Jorge Lorenzo sembra essere stufo di perdere punti per strada a causa di un contratto che lo lega ad un fornitore piuttosto che ad un altro. Evidentemente sta valutando che l’aver abbandonato un’azienda italiana e affidabilissima in virtù di un assegno ben più cospicuo ma di origini coreane, non sia stato un grande affare. Saranno anche solo coincidenze, ma è pur vero che senza i due episodi di cui abbiamo parlato probabilmente i punti di distacco tra Lorenzo e Rossi sarebbero meno di 12, con anche una remota possibilità che a questo punto della stagione in testa ci fosse lo spagnolo al posto dell’italiano.

E’ tutto da dimostrare che con un altro casco Lorenzo non avrebbe avuto questi problemi, perché siamo nell’ambito delle coincidenze e certe cose possono capitare anche se indossi il miglior casco della migliore azienda al mondo. Utilizzare uno stratagemma simile a quello utilizzato da Poggiali 13 anni fa è totalmente fuori discussione e sarebbe un volano di pubblicità talmente negativo per l’attuale fornitore di Jorge che sarebbe infinitamente meglio rinunciare alla penale liberatoria, in questo caso particolarmente salata secondo gli addetti ai lavori. Nei prossimi giorni avremo delle novità, certi che alla fine prevalga il buon senso tra le parti. Vale anche la pena sottolineare che Lorenzo utilizza questo casco dal 2013 e finora non è mai saltato fuori alcun problema nel suo rapporto con il fornitore. Di gare bagnate negli ultimi tre anni Jorge ne ha corse già più di una, quindi l’episodio di appannamento di Silverstone potrebbe essere dovuto a diverse motivazioni, non direttamente imputabili al fornitore.

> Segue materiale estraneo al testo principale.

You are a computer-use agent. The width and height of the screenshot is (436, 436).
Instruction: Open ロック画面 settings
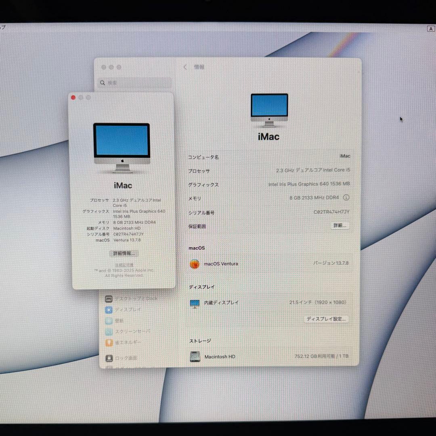(126, 358)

Lo stesso si può dire del GP del Qatar, perché è stato ampiamente riconosciuto un errore umano e non un problema endemico al casco. Tutti possono sbagliare e la storia del motorsport è costellata di episodi legati all’errore umano che hanno anche compromesso grandi traguardi per i singoli piloti. Chiedete a Mansell o a Massa.

Dovendo ricordare un pilota che ha scelto sempre senza pensare ai soldi, ricordiamo un bellissimo episodio risalente agli anni 90’ che vide protagonista il grande Luca Cadalora. Il pilota modenese ha sempre legato la propria immagine a quella di una famosa azienda giapponese, nota ai motociclisti appassionati di tutto il mondo. Quando Cadalora era al top e stava vivendo il suo periodo di fama maggiore, fu avvicinato da un’azienda concorrente che propose un ingaggio doppio rispetto a quello che all’epoca il rider incassava. Luca andò dal suo fornitore storico con l’assegno in mano e lo strappò davanti agli occhi increduli dell’importatore italiano. Motivazione degna dei migliori annali della storia dello sport: “Sarò anche scemo, ma la mia testolina vale più di qualsiasi assegno. Resto con voi a vita.”